Makin ke sini, makin paham kan, kenapa jadi Bonek itu tidak gampang. Lha, lihat saja. Kericuhan yang terjadi di Stadion Maguwoharjo Sleman, pada laga pembuka Liga 1 2019, Rabu (15/5). Siapa yang berulah, eh, Bonek masih juga dilempar getahnya. Padahal, secara fisik bonek tak ada di sana. Toh, masih saja, di lini masa, ada yang tega menuduh Bonek menjadi provokatornya.
Uhh, tuduhan basi. Gak jamannya. Tanda ada yang salah dengan kejiwaan tukang tuduh ini. Buruk muka, eh, cermin yang dibelah.
Ironisnya, tuduhan itu muncul hanya berselang beberapa jam saat momen ibu dan anak mengucapkan terimakasih pada Bu Presiden Persebaya, Ivo Ananda berserta maskot Persebaya, Jojo dan Zoro kala membagi boneka buat anak penderiia kanker di RSUD Dr Soetomo, Rabu (15/5) pagi. Dari foto yang beredar, kebetulan si anak memakai jersey Arema. Jadi, pagi ada yang mengucapkan terima kasih, malamnya dituding memprovokasi.

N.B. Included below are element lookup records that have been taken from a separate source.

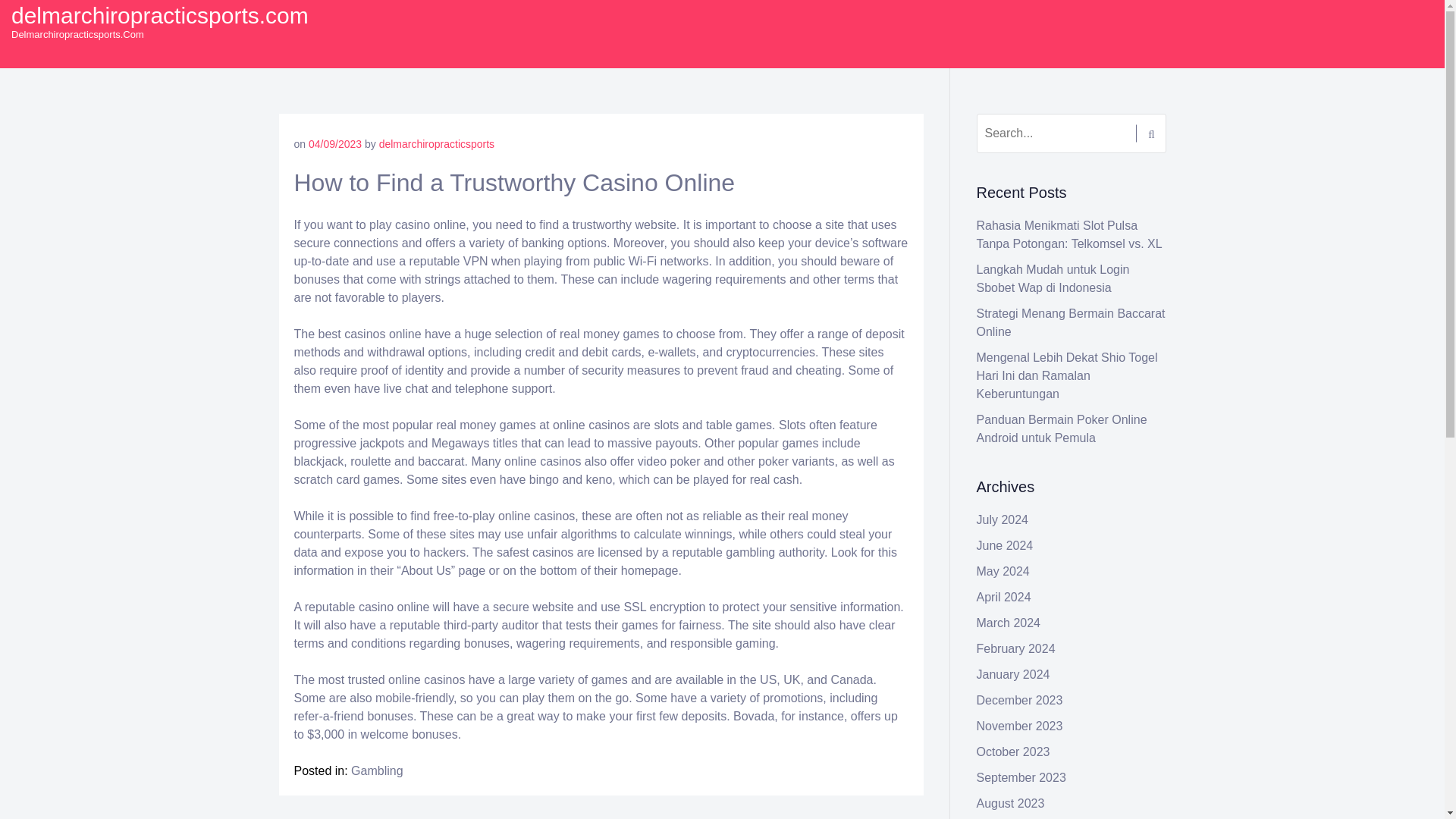
February 2024 (1015, 648)
June 2024 (1004, 545)
May 2024 (1002, 571)
Langkah Mudah untuk Login Sbobet Wap di Indonesia (1052, 278)
April 2024 (1003, 596)
delmarchiropracticsports (436, 143)
July 2024 (1002, 519)
November 2023 (1019, 725)
Strategi Menang Bermain Baccarat Online (1071, 322)
delmarchiropracticsports.com (159, 15)
Panduan Bermain Poker Online Android untuk Pemula (1061, 428)
Gambling (376, 770)
September 2023 (1020, 777)
August 2023 (1010, 802)
Given the description of an element on the screen output the (x, y) to click on. 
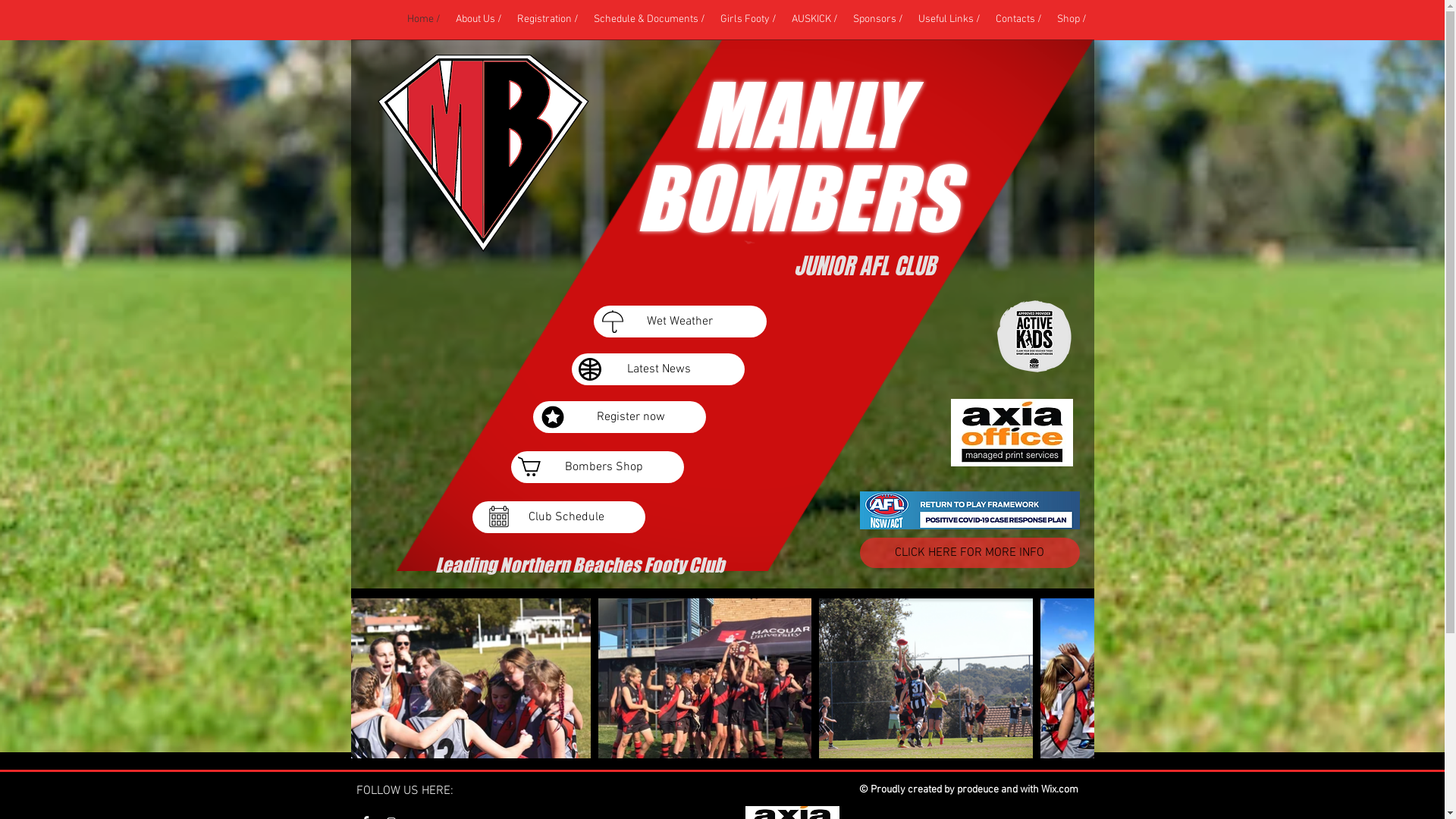
Home / Element type: text (422, 19)
Latest News Element type: text (657, 369)
Register now Element type: text (618, 417)
CLICK HERE FOR MORE INFO Element type: text (969, 552)
Wet Weather Element type: text (679, 321)
Bombers Shop Element type: text (597, 467)
Wix.com Element type: text (1058, 789)
Club Schedule Element type: text (557, 517)
Shop / Element type: text (1071, 19)
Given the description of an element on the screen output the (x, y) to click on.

Tuduhan itu tak perlu dilawan dengan emosi berlebih. Muspro. Habisin energi. Senyumin saja. Mereka sejatinya tak rela Bonek telah berubah. Maunya, yang buruk-buruk itu punya bonek. Sehingga apabila ada rusuh, kisruh, ribut maka bonek lah, kambing hitam paling mudah.
Jika mereka berharap kita akan terpancing dengan tuduhan dan cap negatif itu, mereka salah. Dari awal, perubahan yang dilakukan Bonek tidak memburu pengakuan. Apalagi pencitraan. Kerja kebaikan ini dilakukan tulus. Transaksinya langsung dengan Tuhan. Perkara di mata manusia masih juga dianggap salah, biar saja. Biarkan tangan Tuhan yang bekerja untuk mengetuk dan membuka mata hati mereka.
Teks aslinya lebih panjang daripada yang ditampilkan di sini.